_Data provided_
────
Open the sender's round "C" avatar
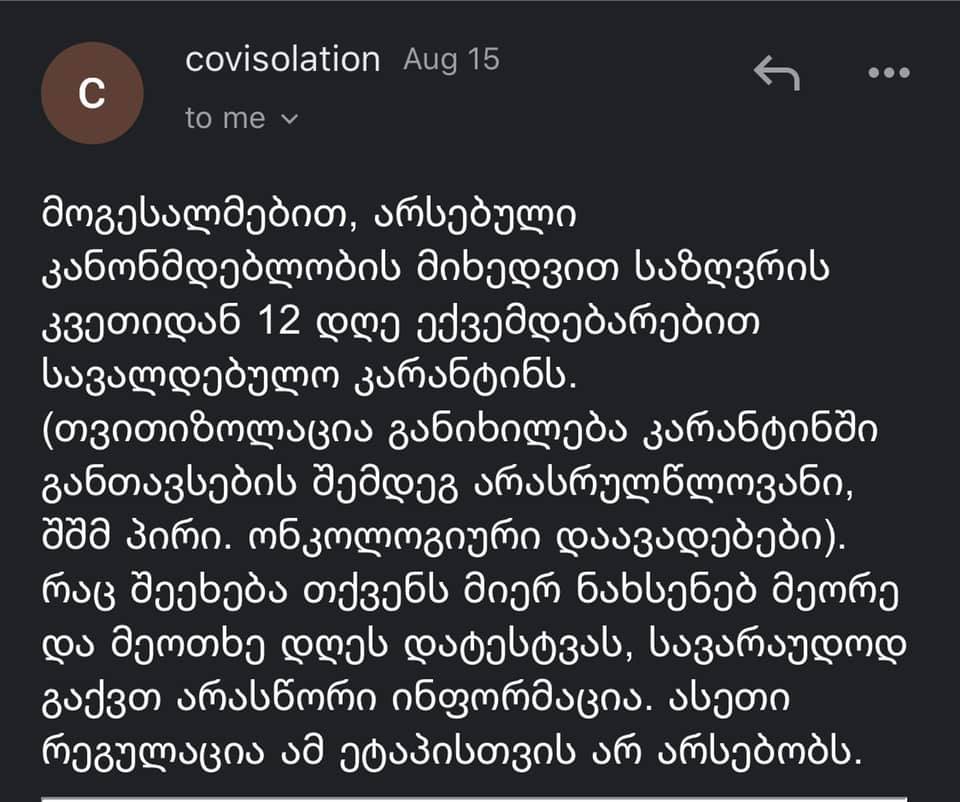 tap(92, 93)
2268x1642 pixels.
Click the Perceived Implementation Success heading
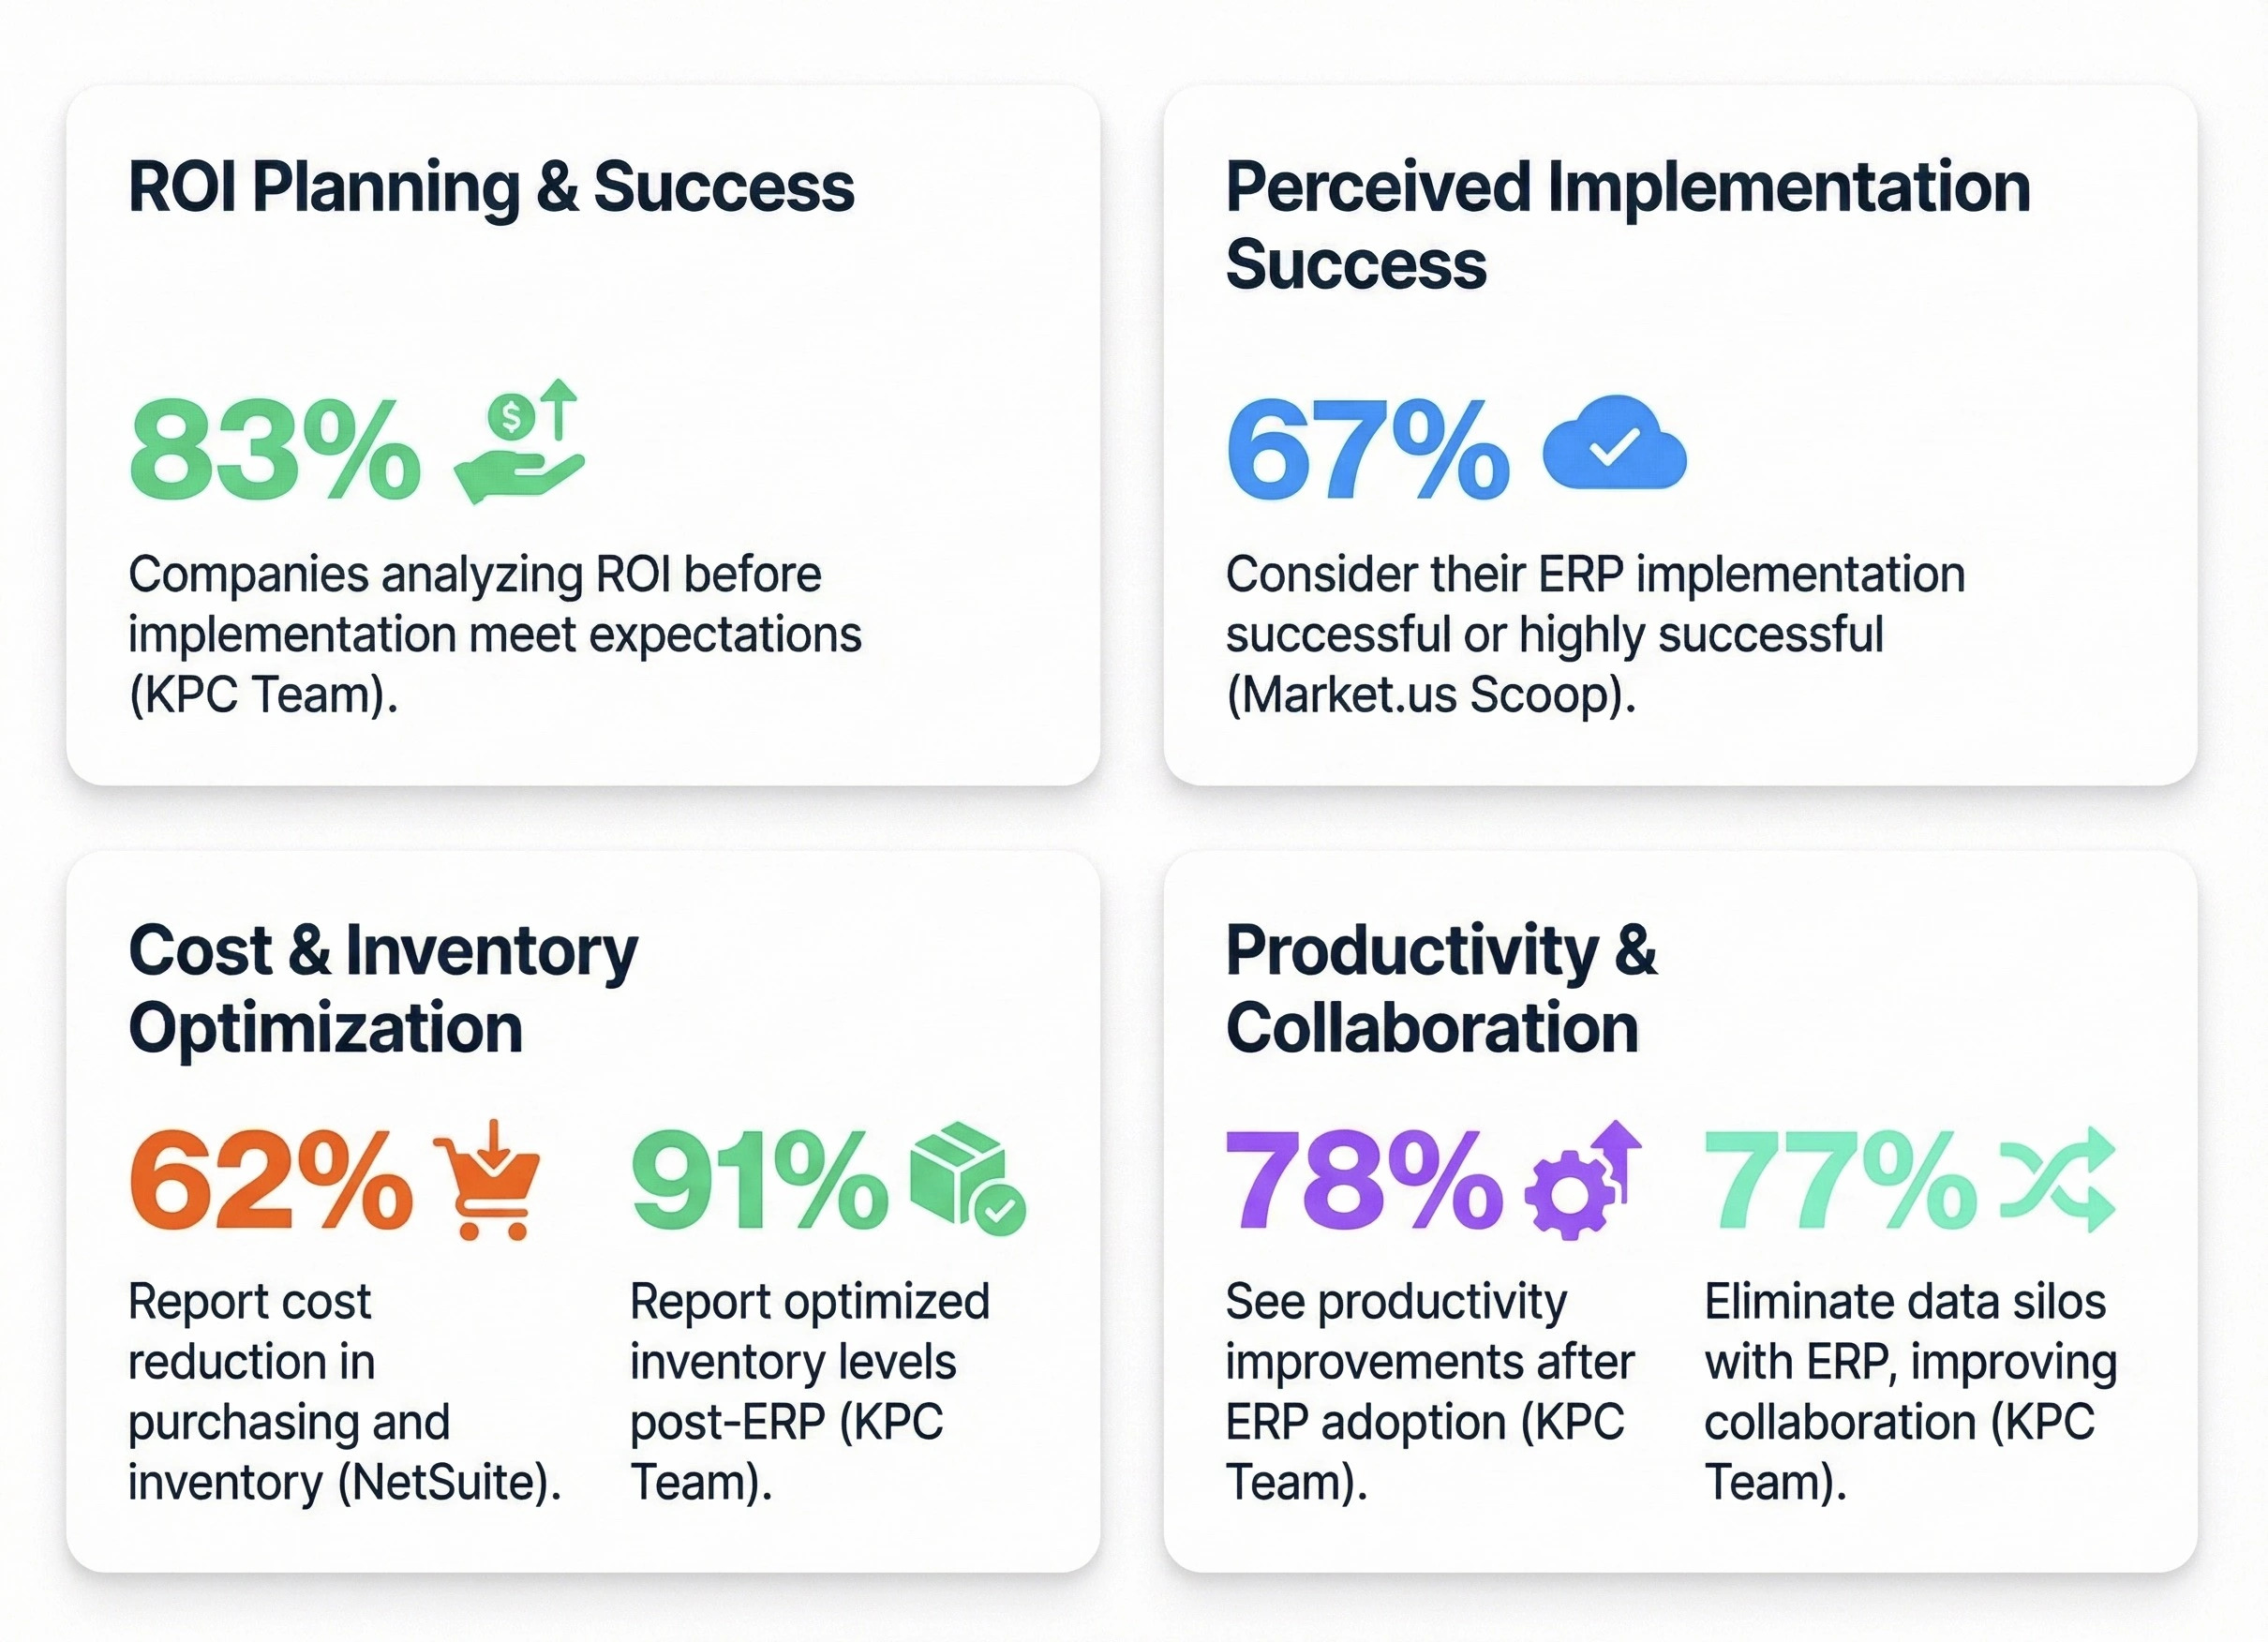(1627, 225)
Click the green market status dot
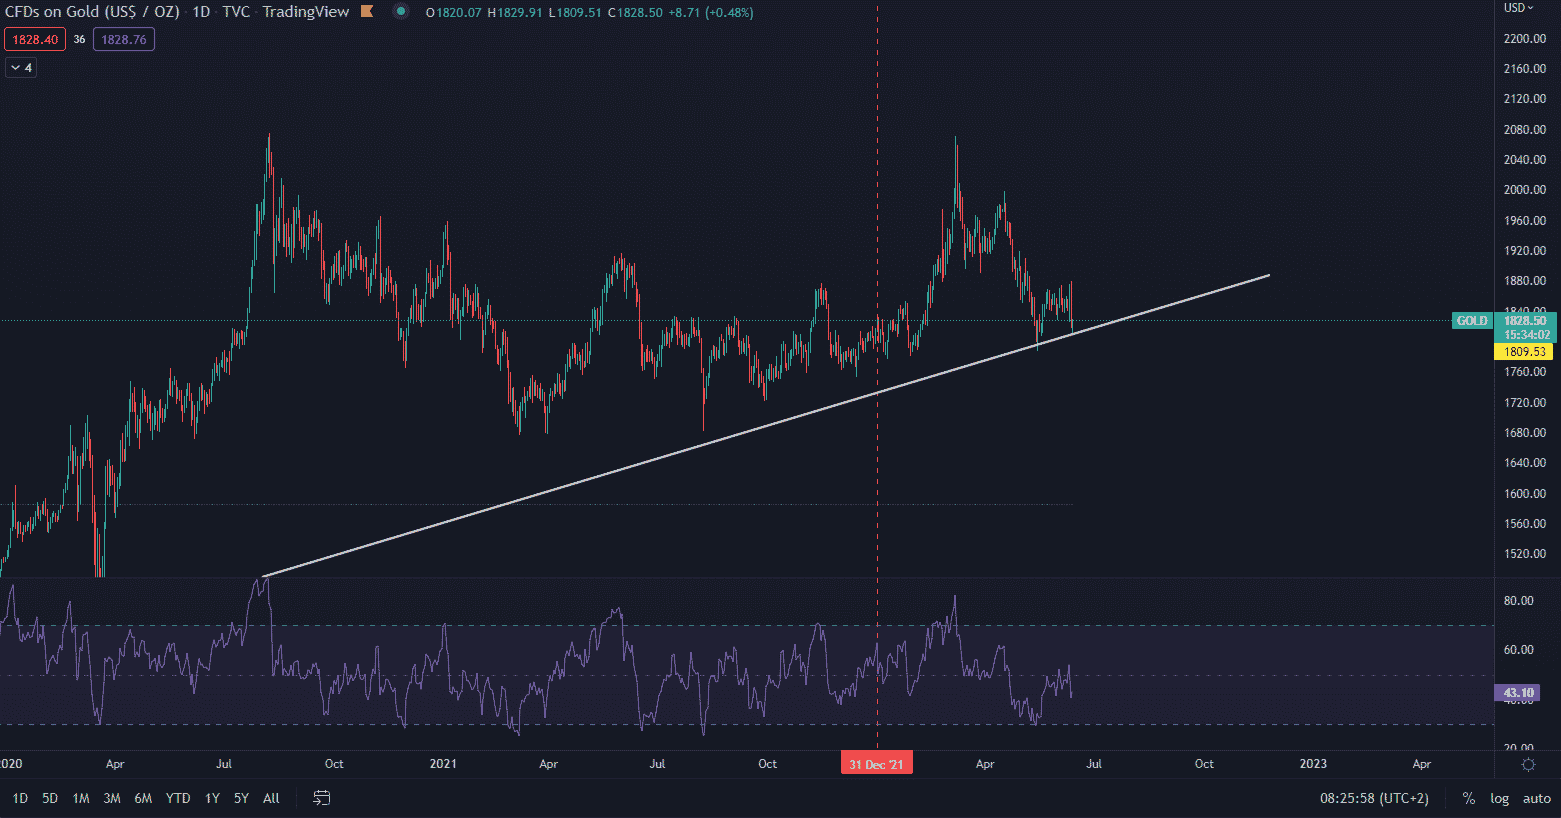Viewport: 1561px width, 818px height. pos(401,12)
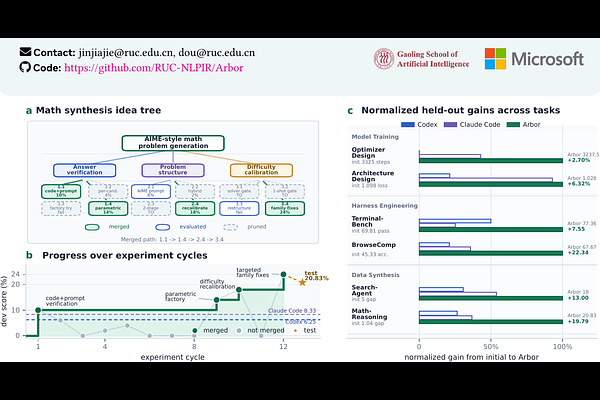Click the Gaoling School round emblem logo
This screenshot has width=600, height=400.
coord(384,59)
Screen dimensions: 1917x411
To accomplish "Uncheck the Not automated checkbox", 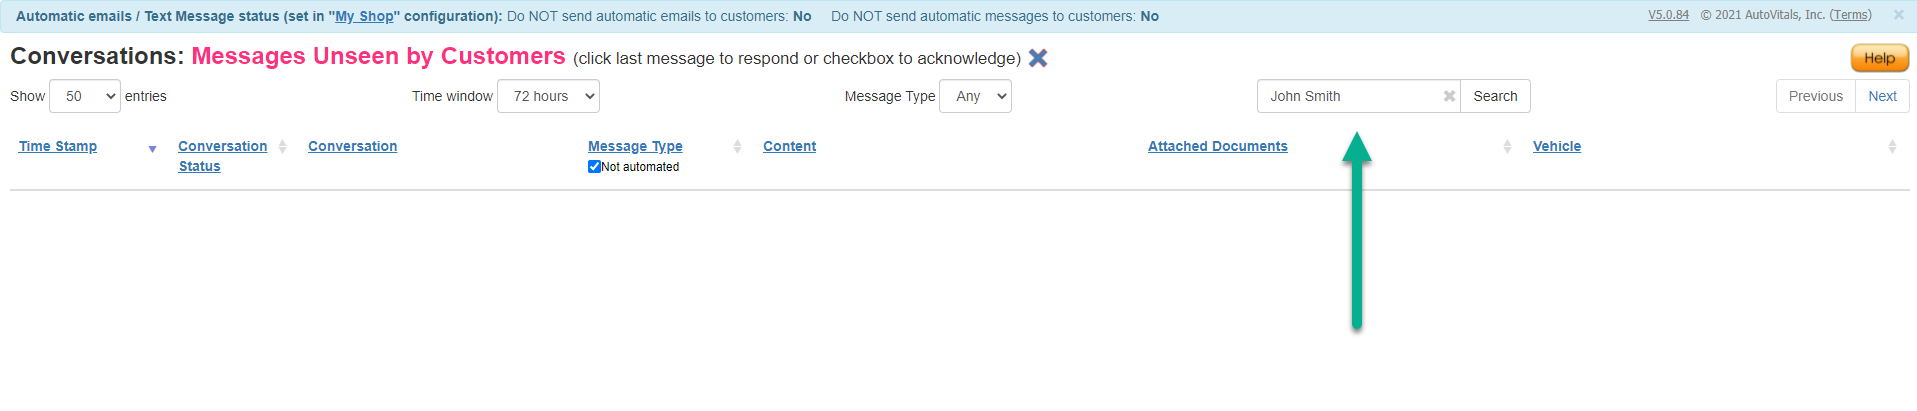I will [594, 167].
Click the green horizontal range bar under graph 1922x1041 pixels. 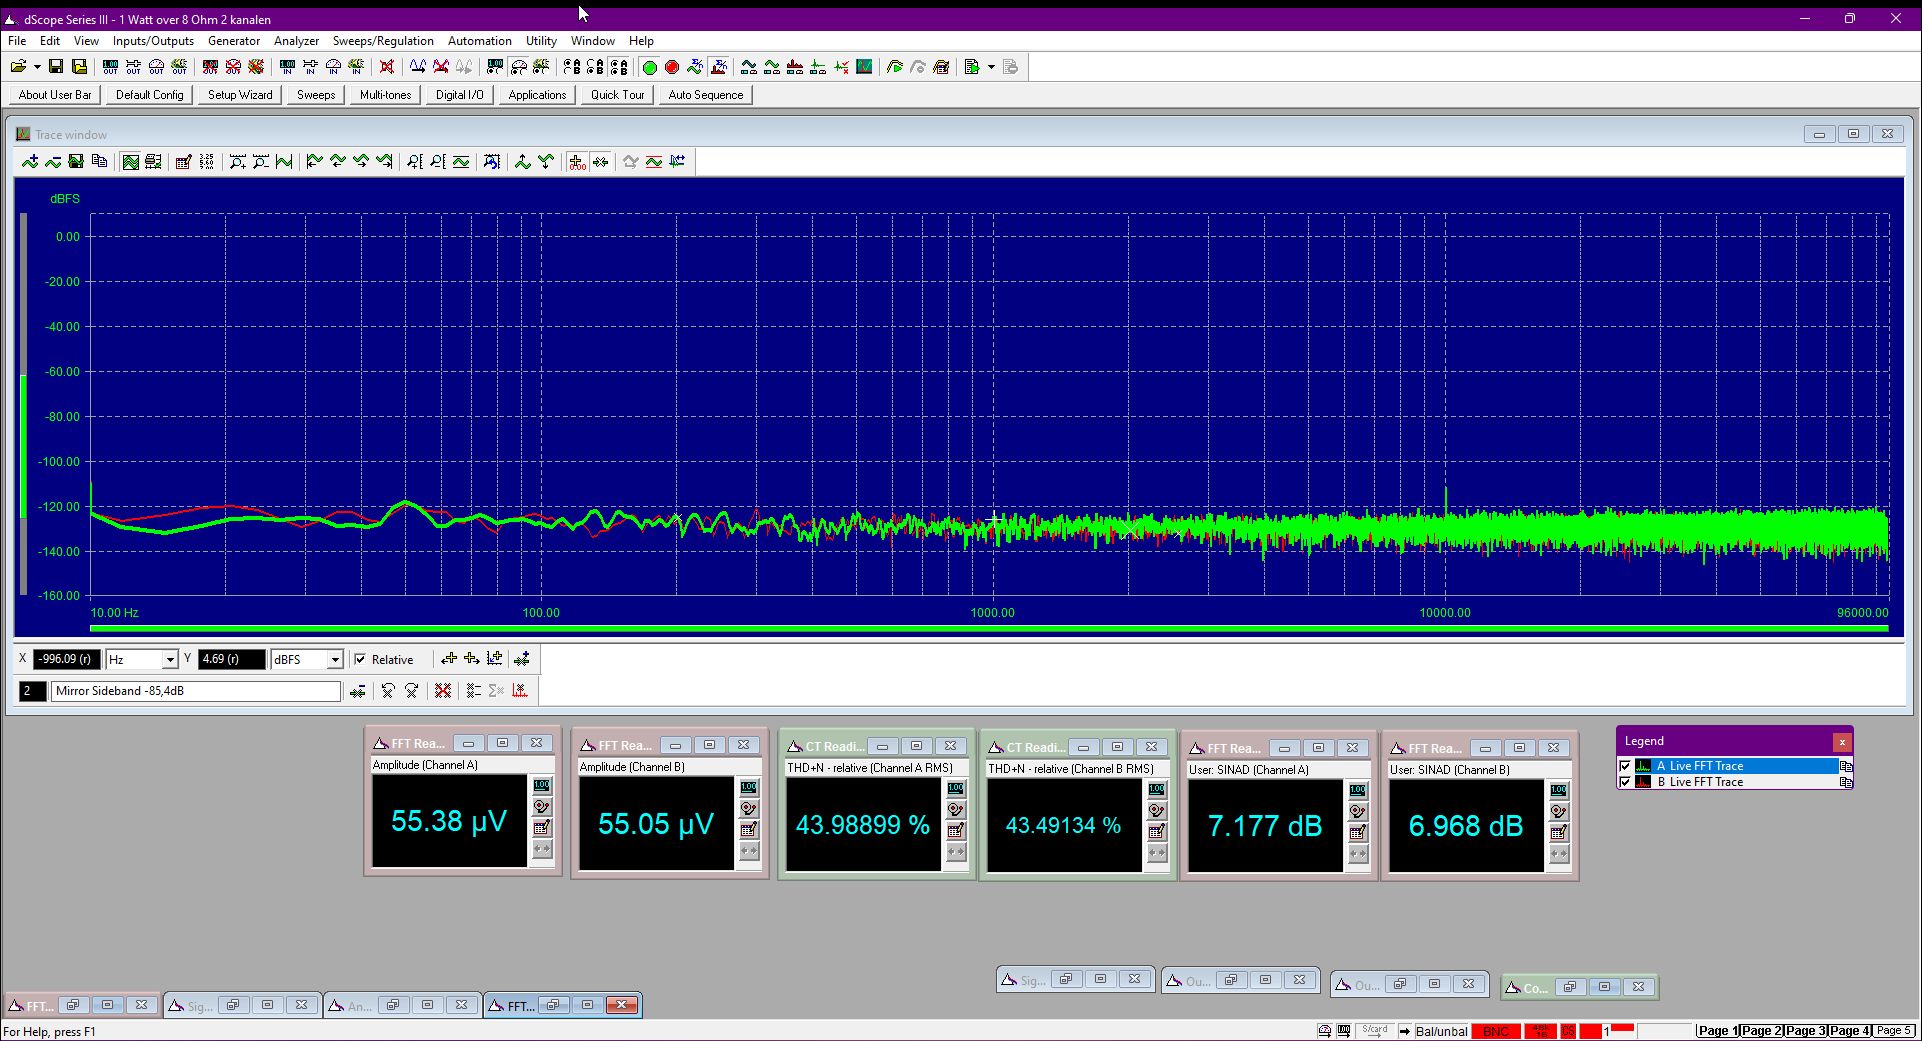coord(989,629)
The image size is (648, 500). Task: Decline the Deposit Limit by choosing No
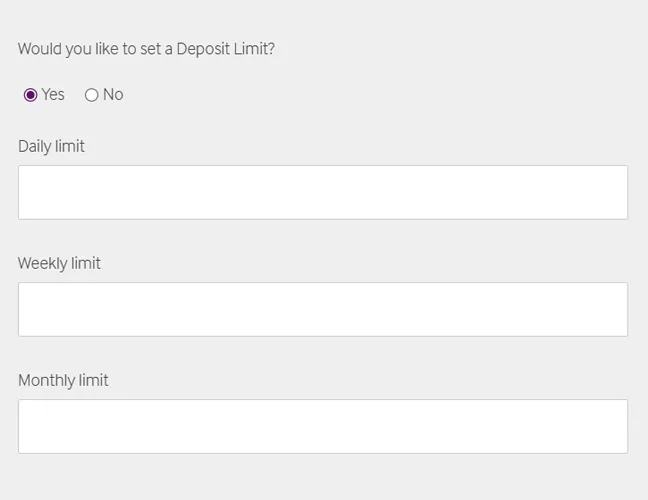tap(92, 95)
────
_Work item_
Every picture stays out; reproduce exactly the lines from the one with "The image size" through the last line of the data above.

_Answer area_
The image size is (648, 500). Task: Decline the Deposit Limit by choosing No
tap(92, 95)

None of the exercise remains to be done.